Carrol Cox cbcox at mail.ilstu.edu
Wed Dec 16 09:53:27 PST 1998


"Frances Bolton (PHI)" wrote:


> Well, gosh. I thought Schweitzer's point is that she is *not* a mental
> patient, that CFS is purely physical.

Frances, I'd like to continue this thread along lines not verging on a flame war. Properly defined, it is a complex of issues of immense political importance. But I have real difficulty in knowing how to conduct a conversation by someone who insists on using such terms (whether in affirming her own position or describing another's) as "purely physical," thereby implictly, or rather pretty explicitly, insisting that there exists some golden mountain or unicorn termed the "purely mental or psychological."

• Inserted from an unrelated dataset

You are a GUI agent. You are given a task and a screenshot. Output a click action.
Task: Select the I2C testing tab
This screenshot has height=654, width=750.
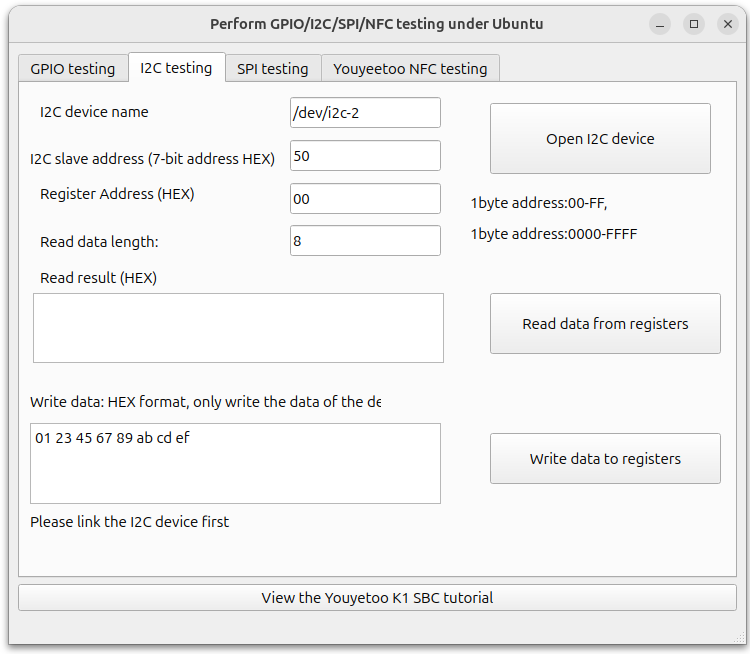click(x=176, y=68)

In so far as these terms have any meaning whatsoever (and such meaning could exist only in casual conversation or overly impassioned e-mail), it is almost tautological to say "X is purely physical," regardless of how one fills in the "X." Certainly the opposite, "purely psychological" or "purely mental" would be simple nonsense. "Purely physical" would be vulgar marxism, and as Bob Fitch has noted, vulgar marxism is a 90% adequate account of reality.

Finally, I'm not going to argue further, within the context of this thread, whether or not Mary Schweitzer believes in this or that.

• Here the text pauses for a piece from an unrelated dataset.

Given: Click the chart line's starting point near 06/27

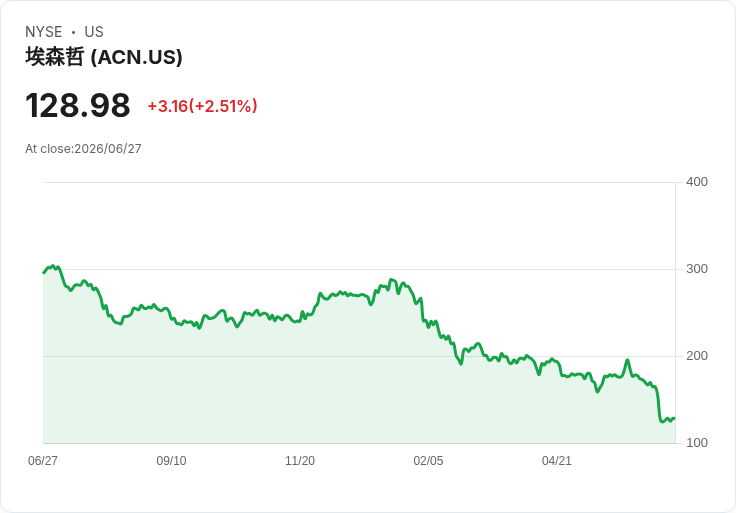Looking at the screenshot, I should pos(44,273).
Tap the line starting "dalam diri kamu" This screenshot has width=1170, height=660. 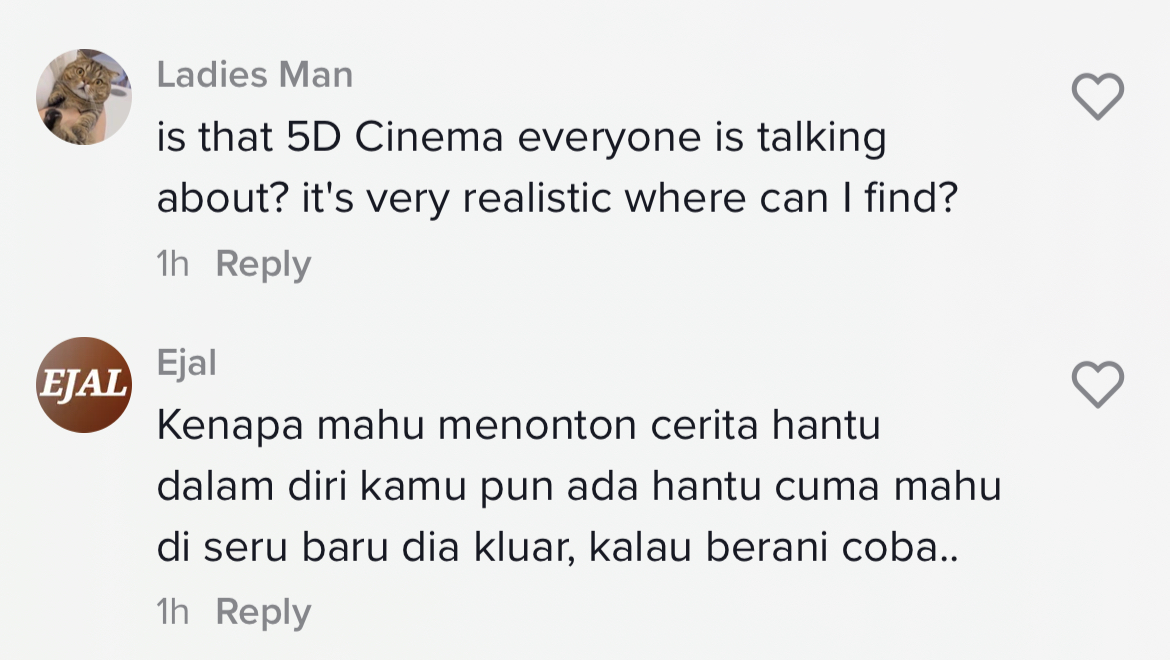(579, 489)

One other comment, on an issue that might cause more flame than political exchange, Showalter's use of the term "hysteria" (an unacceptable term in minimally technical discourse), and lump under it issues as unrelatable as UFOs and CSF. You argue that no one can attack Showalter without first reading her book. This is the path to insanity (popular sense). Even the one or two persons on this list who have read everything from texts of Minoan/Mycenean B to the latest issue of some obscure economics journal could not meet this implicit criterion. For example, perhaps you have read Kenneth Burke and wish to either attack him or cite him in support of some position of your own. At the very minimum to do this (by your criteria) you would also have to read Count Alfred Korzybski's *Science and Sanity*, several first-rate secondary sources on the epicureans and the stoics, a goodly lump of Thomas Aquinas, nearly the collected works of Aristotle, a good deal of Santayana, etc etc etc, for his *Grammar* and *Rhetoric* are indeed "dialectical" in that he never says anything except as a riposte to some other thinker. He was particularly obsessed with Korzybski, and I really doubt that his works are fully intelligible to anyone who has not read either *Science and Sanity* or some dependable and detailed secondary account of it. You threaten to reduce all human discourse to a series of challenges: "I won't listen to you unless you have read X"; "Well, I won't listen to you unless you have read Y. So there!"